[Stored items]
Segment Open

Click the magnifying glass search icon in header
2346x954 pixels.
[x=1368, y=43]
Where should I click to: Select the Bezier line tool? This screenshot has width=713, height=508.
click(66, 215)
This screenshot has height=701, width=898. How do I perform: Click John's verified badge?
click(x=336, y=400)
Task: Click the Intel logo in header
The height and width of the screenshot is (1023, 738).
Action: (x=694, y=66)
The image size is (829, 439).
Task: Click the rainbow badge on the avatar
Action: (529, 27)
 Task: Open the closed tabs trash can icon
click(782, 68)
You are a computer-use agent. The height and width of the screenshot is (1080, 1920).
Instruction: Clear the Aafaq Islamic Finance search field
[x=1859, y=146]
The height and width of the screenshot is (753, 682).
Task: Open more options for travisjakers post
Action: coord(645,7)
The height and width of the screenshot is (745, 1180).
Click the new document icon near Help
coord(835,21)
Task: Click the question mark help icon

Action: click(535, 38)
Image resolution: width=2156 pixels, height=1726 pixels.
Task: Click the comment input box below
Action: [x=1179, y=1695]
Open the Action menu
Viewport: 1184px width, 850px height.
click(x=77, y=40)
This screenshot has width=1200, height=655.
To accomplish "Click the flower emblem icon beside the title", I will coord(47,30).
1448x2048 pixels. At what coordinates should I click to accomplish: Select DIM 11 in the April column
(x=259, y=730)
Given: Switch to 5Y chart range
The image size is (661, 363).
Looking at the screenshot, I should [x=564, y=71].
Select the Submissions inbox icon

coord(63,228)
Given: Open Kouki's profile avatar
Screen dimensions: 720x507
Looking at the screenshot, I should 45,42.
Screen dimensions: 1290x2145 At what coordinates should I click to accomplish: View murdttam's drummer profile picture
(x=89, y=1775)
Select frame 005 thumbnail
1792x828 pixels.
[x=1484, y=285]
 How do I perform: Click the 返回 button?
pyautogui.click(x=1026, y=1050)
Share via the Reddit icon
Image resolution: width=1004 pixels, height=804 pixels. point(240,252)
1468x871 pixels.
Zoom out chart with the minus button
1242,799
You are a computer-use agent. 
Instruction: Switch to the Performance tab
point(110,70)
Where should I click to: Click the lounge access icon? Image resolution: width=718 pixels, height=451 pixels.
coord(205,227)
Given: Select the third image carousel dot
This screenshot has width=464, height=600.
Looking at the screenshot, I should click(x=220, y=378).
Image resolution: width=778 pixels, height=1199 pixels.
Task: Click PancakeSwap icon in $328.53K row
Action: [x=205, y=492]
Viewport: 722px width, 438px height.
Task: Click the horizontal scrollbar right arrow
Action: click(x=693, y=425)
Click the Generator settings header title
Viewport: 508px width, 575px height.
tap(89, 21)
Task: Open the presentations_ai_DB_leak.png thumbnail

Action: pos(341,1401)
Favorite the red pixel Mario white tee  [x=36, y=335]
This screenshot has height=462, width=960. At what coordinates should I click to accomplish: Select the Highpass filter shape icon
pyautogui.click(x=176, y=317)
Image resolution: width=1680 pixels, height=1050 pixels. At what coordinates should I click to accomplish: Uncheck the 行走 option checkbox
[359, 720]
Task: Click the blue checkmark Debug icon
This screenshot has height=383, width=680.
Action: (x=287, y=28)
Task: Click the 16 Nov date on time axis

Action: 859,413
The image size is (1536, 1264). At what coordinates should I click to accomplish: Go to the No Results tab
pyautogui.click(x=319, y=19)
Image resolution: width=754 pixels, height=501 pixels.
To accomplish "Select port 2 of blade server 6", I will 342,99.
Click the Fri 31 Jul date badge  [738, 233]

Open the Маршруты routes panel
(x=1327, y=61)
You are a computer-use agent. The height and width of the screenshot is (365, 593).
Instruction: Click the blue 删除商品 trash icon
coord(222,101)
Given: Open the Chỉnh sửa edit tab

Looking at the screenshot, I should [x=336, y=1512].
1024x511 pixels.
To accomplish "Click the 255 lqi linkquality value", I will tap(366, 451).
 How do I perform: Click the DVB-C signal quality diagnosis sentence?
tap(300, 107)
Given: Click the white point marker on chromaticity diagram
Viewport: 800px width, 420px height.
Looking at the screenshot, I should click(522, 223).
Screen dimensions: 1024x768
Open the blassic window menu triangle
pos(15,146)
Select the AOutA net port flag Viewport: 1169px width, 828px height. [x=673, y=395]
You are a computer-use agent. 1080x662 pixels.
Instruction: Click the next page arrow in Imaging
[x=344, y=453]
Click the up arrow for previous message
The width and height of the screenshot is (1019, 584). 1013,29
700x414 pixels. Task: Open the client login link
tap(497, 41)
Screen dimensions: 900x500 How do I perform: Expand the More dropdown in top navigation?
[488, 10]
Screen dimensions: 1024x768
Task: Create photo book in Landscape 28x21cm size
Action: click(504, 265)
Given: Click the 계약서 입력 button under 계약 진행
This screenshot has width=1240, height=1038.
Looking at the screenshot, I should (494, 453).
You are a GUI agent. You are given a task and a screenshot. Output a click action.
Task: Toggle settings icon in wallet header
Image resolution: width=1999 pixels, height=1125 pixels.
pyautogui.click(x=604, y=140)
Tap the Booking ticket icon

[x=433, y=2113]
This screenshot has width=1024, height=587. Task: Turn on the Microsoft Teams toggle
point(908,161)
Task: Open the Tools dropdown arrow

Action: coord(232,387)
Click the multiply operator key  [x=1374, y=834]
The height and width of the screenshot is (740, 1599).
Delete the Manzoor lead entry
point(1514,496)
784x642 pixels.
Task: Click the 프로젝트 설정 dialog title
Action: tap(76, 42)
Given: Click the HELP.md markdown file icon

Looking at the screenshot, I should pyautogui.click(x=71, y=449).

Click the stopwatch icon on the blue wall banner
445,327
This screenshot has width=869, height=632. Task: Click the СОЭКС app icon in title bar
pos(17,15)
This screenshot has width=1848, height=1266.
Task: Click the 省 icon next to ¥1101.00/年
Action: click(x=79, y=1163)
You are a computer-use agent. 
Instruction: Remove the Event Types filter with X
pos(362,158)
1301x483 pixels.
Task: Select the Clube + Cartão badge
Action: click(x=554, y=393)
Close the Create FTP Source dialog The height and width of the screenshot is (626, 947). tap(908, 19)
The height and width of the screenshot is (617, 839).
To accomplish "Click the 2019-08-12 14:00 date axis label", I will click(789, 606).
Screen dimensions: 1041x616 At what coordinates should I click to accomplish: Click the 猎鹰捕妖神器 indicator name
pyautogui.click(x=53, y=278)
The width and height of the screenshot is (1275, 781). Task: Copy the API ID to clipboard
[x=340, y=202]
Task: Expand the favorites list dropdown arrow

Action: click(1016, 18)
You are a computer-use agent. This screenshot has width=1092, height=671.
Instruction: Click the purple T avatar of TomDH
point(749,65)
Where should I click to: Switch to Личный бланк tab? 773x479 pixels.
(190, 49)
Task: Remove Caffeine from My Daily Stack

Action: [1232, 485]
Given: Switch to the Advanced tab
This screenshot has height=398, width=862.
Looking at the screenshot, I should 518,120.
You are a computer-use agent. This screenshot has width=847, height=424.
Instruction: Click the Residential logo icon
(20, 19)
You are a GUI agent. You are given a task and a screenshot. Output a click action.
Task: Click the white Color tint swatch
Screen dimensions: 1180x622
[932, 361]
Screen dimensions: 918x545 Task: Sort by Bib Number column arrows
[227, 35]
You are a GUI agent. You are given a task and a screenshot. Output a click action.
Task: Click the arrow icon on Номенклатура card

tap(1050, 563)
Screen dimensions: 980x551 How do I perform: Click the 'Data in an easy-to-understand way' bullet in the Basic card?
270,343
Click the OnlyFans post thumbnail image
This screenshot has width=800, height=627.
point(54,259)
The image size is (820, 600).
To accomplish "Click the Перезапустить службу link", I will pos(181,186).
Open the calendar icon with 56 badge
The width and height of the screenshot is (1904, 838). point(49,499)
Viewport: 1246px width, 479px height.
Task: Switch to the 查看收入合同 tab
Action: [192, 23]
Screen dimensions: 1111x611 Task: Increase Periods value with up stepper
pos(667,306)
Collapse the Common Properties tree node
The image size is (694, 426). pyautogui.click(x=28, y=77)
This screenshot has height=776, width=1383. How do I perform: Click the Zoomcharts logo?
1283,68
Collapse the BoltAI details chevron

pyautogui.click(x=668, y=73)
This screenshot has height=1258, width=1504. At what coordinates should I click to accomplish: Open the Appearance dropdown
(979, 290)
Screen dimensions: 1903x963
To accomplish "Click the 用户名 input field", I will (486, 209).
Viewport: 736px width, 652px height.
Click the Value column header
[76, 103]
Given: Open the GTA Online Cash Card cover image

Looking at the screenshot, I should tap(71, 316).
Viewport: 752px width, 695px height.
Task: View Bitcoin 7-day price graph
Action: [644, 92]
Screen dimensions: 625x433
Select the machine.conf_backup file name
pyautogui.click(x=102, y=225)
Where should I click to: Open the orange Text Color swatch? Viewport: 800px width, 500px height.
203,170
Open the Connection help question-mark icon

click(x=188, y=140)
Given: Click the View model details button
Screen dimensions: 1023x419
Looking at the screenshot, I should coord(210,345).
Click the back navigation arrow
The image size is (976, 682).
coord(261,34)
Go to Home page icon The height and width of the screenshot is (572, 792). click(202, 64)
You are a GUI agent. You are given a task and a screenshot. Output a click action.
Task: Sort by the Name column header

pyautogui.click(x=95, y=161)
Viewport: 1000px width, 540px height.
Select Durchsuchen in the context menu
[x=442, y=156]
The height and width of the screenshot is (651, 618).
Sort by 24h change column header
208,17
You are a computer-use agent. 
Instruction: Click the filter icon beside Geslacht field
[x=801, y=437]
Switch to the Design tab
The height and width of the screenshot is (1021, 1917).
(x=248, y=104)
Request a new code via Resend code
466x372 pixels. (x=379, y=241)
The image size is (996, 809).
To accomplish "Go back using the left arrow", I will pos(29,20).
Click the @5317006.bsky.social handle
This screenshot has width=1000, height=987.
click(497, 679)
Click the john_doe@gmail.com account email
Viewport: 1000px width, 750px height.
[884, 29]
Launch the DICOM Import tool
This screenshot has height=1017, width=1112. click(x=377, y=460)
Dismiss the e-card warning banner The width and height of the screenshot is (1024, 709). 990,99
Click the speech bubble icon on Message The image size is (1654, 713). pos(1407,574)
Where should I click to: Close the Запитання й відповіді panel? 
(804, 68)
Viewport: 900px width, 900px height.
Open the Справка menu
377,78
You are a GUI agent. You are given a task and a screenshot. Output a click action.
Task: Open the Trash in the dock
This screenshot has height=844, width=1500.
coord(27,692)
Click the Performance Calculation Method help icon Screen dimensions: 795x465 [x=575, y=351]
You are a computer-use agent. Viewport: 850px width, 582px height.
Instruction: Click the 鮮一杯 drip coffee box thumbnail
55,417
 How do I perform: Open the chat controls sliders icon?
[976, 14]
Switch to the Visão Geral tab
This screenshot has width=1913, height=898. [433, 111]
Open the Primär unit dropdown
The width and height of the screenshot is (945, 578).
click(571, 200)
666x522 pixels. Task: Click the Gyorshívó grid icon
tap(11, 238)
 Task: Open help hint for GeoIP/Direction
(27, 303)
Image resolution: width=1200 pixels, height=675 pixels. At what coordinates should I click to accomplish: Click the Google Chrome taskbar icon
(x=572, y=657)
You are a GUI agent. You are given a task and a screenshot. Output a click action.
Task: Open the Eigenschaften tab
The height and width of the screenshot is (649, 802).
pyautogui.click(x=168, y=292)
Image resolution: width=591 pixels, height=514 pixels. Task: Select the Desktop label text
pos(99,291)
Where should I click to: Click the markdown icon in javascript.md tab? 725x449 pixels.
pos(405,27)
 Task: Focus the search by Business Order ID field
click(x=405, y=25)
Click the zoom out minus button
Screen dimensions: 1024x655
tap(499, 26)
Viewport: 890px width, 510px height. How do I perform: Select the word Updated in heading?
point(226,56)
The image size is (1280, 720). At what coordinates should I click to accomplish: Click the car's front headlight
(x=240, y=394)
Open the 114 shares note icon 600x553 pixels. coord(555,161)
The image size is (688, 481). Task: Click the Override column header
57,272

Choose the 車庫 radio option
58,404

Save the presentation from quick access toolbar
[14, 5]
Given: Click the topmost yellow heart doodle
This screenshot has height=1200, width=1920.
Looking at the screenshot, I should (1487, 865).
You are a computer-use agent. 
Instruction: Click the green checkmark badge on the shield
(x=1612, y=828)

Segment Closed

## WHAT TO DO
From the entries above, restate word for word the lines from the line containing "Given: Open the Chỉnh sửa edit tab" to the line containing "Task: Toggle settings icon in wallet header", both ends included, and nothing more.

## RESPONSE BELOW
Given: Open the Chỉnh sửa edit tab

Looking at the screenshot, I should [x=336, y=1512].
1024x511 pixels.
To accomplish "Click the 255 lqi linkquality value", I will tap(366, 451).
 How do I perform: Click the DVB-C signal quality diagnosis sentence?
tap(300, 107)
Given: Click the white point marker on chromaticity diagram
Viewport: 800px width, 420px height.
Looking at the screenshot, I should click(522, 223).
Screen dimensions: 1024x768
Open the blassic window menu triangle
pos(15,146)
Select the AOutA net port flag Viewport: 1169px width, 828px height. [x=673, y=395]
You are a computer-use agent. 1080x662 pixels.
Instruction: Click the next page arrow in Imaging
[x=344, y=453]
Click the up arrow for previous message
The width and height of the screenshot is (1019, 584). 1013,29
700x414 pixels. Task: Open the client login link
tap(497, 41)
Screen dimensions: 900x500 How do I perform: Expand the More dropdown in top navigation?
[488, 10]
Screen dimensions: 1024x768
Task: Create photo book in Landscape 28x21cm size
Action: click(504, 265)
Given: Click the 계약서 입력 button under 계약 진행
This screenshot has width=1240, height=1038.
Looking at the screenshot, I should (494, 453).
You are a GUI agent. You are given a task and a screenshot. Output a click action.
Task: Toggle settings icon in wallet header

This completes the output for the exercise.